### Written instruction A
Copy the records word for word, from the line that contains "Where should I click to: Click" through the line that contains "Looking at the screenshot, I should tap(16, 181).", including both of those lines.

### Document
>> Begin

Louisiana will be the 23rd state to allow college athletes to profit from their name and image under a bill that will be signed Thursday by Gov. John Bel Edwards, officials said Wednesday.

Sen. Patrick Connick, R-Marrero, sponsor of the measure, said he has been in contact with the governor's office ahead of an expected signing Thursday. "I expect him to sign the bill and I am looking forward to him signing the bill," Connick said.

The measure, which was backed by LSU leaders and others, breezed through the Legislature.

It won final House approval 88-7 and passed the Senate 35-0.

The policy is part of a seismic shift going on in college sports, including a ruling earlier this month by the U.S. Supreme Court that said the NCAA cannot limits benefits schools can provide if they are linked to education.

The NCAA is also reportedly close to finalizing a temporary plan to allow athletes to be compensated for their name and image.

Backers of the bill said the new rules are essential for LSU and other schools to compete nationally in the suddenly booming market of high-profile athletes cashing in on their status. Without the change, they said, Louisiana schools would be at a disadvantage in recruiting compared to schools in states that allow athletes to profit from their image.

>> End

### Written instruction B
Write the next part of the article on Louisiana's bill letting college athletes profit from their name and image.

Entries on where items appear
>> Begin

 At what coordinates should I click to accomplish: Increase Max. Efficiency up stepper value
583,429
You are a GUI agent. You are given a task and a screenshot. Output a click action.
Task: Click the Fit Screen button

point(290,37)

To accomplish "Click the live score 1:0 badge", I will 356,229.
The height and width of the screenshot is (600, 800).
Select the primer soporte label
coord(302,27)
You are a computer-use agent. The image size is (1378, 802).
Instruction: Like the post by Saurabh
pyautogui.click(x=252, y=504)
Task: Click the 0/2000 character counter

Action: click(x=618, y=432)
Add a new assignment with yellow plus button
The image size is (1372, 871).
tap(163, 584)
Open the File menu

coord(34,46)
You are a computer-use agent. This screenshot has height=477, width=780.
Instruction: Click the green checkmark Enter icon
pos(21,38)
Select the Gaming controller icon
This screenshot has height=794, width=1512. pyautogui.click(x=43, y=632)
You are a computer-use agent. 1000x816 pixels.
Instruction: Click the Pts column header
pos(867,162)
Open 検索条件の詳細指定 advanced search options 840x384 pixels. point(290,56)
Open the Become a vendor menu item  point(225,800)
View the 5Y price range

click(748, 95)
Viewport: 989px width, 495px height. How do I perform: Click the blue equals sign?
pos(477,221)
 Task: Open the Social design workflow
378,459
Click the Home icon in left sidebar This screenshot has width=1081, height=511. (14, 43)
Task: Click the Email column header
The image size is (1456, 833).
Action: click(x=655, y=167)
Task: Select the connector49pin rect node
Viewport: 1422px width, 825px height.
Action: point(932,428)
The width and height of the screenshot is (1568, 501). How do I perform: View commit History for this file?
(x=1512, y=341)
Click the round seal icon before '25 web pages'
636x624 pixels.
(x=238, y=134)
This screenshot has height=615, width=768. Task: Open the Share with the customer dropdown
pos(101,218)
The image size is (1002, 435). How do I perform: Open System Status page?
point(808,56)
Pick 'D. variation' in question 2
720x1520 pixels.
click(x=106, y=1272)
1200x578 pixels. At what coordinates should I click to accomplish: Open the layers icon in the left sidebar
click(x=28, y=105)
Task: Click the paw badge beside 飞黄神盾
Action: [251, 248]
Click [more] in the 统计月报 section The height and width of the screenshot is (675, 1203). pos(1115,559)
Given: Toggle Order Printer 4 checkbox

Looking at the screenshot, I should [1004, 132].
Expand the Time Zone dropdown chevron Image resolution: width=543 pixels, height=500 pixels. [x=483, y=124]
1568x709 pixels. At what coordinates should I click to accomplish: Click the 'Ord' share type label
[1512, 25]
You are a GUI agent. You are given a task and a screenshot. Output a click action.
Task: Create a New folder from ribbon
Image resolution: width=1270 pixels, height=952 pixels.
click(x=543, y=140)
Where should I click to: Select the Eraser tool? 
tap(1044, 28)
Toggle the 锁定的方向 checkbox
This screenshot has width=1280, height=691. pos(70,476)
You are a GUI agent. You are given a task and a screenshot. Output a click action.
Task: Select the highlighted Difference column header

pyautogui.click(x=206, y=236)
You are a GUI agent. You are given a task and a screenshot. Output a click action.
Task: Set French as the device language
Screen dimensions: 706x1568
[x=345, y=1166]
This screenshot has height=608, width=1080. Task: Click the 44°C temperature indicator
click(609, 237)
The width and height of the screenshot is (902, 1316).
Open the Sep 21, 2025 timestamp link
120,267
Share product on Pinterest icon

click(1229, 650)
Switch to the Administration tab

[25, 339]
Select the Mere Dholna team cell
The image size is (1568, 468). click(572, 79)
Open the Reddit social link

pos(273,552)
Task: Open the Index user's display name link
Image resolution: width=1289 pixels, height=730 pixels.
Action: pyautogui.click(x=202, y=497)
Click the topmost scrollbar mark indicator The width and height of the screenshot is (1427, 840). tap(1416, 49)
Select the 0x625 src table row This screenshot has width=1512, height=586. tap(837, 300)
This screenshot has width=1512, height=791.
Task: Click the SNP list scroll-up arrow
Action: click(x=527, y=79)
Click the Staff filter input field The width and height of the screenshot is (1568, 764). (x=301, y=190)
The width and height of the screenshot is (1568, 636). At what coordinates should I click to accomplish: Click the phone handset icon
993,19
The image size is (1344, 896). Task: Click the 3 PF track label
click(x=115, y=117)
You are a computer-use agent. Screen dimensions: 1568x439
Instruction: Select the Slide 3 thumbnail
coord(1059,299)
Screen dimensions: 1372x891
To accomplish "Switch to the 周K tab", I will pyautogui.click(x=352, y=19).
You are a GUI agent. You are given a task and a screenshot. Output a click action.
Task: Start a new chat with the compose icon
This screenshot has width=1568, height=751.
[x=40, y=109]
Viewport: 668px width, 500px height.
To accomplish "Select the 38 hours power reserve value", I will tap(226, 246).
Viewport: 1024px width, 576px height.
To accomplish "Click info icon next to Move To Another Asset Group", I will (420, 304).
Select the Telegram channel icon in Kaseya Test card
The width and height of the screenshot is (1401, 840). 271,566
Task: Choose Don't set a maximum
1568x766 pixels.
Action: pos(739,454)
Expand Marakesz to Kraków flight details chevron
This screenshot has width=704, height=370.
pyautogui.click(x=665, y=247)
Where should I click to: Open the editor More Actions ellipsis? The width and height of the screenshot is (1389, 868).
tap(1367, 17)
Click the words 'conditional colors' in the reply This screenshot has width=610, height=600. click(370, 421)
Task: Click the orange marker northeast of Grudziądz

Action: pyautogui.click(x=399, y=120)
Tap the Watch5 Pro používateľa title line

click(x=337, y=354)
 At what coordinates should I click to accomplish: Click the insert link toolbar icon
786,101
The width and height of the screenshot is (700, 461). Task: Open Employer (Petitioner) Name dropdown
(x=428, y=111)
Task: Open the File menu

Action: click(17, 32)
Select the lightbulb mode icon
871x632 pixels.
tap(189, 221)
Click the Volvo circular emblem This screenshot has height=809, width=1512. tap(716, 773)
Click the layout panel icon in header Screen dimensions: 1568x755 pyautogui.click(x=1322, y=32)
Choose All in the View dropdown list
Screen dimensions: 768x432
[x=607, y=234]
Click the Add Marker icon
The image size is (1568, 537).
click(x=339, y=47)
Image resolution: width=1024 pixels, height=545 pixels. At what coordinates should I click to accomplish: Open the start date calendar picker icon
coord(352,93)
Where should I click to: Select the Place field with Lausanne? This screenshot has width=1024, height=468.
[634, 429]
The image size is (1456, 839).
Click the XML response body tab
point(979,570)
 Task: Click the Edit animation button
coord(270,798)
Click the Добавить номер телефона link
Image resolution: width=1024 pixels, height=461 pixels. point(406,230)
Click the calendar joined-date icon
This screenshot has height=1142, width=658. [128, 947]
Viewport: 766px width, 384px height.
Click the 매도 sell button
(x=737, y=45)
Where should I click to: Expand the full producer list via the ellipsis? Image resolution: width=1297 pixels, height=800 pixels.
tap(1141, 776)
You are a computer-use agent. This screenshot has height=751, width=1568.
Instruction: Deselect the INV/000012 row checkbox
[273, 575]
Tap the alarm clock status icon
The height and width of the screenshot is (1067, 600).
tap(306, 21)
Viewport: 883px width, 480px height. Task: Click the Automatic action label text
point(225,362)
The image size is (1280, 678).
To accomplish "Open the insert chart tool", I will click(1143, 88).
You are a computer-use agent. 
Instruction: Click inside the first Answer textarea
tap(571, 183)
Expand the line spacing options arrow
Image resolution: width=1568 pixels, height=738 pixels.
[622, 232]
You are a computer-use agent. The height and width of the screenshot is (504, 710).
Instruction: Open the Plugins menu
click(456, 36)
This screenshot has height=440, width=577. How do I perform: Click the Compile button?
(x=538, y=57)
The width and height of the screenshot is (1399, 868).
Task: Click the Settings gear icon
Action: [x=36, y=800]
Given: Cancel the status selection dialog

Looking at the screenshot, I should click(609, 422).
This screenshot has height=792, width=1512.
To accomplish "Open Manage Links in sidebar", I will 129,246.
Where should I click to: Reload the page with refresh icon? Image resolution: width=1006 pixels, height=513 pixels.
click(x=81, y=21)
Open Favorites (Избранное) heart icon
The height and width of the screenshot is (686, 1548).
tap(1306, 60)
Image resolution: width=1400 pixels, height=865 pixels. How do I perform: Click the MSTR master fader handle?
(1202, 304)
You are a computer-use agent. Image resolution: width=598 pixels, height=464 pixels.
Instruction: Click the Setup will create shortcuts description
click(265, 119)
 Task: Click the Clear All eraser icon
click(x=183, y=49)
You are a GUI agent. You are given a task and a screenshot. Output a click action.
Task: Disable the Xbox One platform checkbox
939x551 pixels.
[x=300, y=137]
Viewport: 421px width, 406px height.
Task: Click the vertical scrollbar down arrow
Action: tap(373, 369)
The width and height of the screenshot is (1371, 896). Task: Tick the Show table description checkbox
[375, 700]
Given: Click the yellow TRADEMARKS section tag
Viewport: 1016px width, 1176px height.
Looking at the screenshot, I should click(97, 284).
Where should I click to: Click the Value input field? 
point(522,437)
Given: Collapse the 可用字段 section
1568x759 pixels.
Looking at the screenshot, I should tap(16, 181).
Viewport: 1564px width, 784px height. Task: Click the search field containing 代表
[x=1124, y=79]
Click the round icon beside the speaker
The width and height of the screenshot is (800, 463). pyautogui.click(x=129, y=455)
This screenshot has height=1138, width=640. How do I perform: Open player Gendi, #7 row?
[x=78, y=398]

>> End

### Task response A
Where should I click to: Click the Value input field? 
point(522,437)
Given: Collapse the 可用字段 section
1568x759 pixels.
Looking at the screenshot, I should tap(16, 181).

### Task response B
Connick said the measure goes well beyond athletes at LSU.

"It is a sense of fairness," he said on why the legislation is needed. "That is the main point. These athletes have talent on and off the field. We need to allow them to use them."

The 22 states that have passed the laws have effective dates that range from Thursday to the 2024 school year, according to the National Conference of State Legislatures.

Louisiana, whose law would be in effect Thursday, also joins six others states that are in the early wave of allowing athletes to profit from their names, including four other schools in the Southeastern Conference. Alabama, Georgia, Florida and Mississippi all have similar laws on the books that take effect Thursday as well as Texas and New Mexico, the NCSL says. In three other states similar bills are awaiting the signature of their governors.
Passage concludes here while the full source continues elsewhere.